**What to work on**
• A. Rewrite the passage on the endocrine system, starting with "Hormones are the" and going on through "work well together.", with "chemical messengers" replaced by "signaling molecules".
• B. According to the passage on the endocrine system, where is the hypothalamus situated?

**Reading passage**
------------------------------------------------
The Endocrine System of the human body is very much a part of the information processing method used by the human body. It consists of the hormones which control all aspects of our body function from single cells right through to the entire development and growth of the human body as well as controlling the emotional states.
Hormones are the chemical messengers of the human body and are made by the endocrine glands. Hormones are important because they are used by the body to regulate tissues or organs. The endocrine system is well integrated into the nervous system and the two systems therefore work well together.
Hormones work much like keys. If they are the right shape, they will fit into an organ such as the pancreas and begin to do the work it has been assigned, in this case to control blood glucose levels in the entire human body.
The Endocrine System consists of a network of Hormone Producing Glands:
Hypothalamus: Situated in the brain, it is the main link between the nerves and the hormones.
------------------------------------------------
**Listed records**
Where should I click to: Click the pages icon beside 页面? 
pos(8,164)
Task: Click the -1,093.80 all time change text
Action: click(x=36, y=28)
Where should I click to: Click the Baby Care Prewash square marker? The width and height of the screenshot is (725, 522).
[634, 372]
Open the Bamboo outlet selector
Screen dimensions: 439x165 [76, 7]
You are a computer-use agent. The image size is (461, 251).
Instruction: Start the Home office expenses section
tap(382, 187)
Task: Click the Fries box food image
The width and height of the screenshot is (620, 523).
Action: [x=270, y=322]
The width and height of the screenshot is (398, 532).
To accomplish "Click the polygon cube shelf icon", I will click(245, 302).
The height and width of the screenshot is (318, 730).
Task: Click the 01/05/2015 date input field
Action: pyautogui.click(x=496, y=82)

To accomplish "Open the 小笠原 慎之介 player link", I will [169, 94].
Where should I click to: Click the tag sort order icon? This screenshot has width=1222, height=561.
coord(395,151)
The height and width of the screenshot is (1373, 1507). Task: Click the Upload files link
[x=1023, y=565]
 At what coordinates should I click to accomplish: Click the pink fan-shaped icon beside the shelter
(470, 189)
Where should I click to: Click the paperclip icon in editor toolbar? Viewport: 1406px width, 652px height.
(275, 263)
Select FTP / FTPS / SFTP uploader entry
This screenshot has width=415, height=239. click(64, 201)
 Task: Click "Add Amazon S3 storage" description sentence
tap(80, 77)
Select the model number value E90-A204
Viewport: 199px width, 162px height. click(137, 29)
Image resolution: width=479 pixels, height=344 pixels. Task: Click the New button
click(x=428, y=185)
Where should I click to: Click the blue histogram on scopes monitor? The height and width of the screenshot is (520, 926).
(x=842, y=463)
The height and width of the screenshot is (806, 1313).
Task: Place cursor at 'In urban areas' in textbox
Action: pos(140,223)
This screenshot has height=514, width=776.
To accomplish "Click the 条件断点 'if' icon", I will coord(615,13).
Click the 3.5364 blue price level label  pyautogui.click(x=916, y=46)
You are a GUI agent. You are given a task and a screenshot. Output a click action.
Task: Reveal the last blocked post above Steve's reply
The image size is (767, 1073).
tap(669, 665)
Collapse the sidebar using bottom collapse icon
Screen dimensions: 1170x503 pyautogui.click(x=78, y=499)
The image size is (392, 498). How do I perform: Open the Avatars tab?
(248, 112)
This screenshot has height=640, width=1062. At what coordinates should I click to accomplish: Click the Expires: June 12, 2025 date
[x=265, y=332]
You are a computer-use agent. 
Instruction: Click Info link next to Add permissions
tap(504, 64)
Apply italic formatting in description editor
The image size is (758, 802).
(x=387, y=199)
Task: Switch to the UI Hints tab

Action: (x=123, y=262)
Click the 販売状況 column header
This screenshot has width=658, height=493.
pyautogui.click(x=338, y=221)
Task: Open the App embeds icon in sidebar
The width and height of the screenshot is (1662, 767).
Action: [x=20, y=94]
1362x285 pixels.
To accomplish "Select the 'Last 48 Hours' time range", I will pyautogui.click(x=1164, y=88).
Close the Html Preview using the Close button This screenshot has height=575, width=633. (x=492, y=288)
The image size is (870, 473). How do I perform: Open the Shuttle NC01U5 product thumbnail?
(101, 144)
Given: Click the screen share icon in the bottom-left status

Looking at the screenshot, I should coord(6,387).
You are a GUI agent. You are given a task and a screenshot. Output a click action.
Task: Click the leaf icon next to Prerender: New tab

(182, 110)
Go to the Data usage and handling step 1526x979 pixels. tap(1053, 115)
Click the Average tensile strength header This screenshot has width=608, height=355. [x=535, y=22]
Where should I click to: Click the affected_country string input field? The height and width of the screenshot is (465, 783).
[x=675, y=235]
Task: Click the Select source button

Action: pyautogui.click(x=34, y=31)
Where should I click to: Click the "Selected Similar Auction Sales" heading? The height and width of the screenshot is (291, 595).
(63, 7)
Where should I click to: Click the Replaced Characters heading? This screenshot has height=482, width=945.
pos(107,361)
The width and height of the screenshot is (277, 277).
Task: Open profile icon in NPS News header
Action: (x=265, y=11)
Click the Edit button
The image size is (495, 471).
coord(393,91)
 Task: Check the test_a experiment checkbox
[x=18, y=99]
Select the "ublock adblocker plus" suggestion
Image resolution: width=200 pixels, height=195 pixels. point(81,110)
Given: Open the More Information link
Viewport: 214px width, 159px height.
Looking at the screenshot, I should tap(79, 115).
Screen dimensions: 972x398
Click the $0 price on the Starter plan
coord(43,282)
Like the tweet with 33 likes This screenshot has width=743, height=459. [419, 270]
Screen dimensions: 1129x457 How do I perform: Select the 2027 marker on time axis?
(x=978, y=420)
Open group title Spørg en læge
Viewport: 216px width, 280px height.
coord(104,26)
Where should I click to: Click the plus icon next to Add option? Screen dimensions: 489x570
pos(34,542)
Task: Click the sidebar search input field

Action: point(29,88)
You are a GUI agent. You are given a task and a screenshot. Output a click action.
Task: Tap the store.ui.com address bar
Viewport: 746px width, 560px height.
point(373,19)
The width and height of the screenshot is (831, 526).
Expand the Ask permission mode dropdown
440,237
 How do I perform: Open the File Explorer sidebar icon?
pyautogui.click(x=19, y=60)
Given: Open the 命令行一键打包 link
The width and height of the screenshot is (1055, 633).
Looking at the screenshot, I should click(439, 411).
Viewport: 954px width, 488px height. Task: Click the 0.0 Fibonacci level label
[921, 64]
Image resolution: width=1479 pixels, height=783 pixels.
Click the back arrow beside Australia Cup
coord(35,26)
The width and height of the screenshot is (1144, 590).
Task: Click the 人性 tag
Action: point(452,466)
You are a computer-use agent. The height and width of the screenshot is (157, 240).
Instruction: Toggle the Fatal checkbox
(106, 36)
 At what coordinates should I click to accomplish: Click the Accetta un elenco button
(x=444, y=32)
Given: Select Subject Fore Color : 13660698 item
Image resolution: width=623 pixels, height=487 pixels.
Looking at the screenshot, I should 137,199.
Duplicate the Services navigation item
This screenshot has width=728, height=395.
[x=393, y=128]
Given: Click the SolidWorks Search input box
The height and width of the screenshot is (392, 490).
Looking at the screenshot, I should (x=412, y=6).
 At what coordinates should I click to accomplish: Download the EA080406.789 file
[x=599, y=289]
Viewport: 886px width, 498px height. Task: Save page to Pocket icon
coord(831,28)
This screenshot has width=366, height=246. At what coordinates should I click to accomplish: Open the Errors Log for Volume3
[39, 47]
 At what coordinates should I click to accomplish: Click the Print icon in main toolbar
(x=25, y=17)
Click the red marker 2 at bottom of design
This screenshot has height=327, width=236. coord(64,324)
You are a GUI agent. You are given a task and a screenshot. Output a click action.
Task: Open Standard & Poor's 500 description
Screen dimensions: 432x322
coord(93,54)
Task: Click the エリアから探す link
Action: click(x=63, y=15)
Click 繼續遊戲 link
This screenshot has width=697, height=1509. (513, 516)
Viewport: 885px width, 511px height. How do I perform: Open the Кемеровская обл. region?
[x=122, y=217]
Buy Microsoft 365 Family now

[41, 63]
------------------------------------------------
**Solutions per task**
• A.
Hormones are the signaling molecules of the human body and are made by the endocrine glands. Hormones are important because they are used by the body to regulate tissues or organs. The endocrine system is well integrated into the nervous system and the two systems therefore work well together.

• B. In the brain.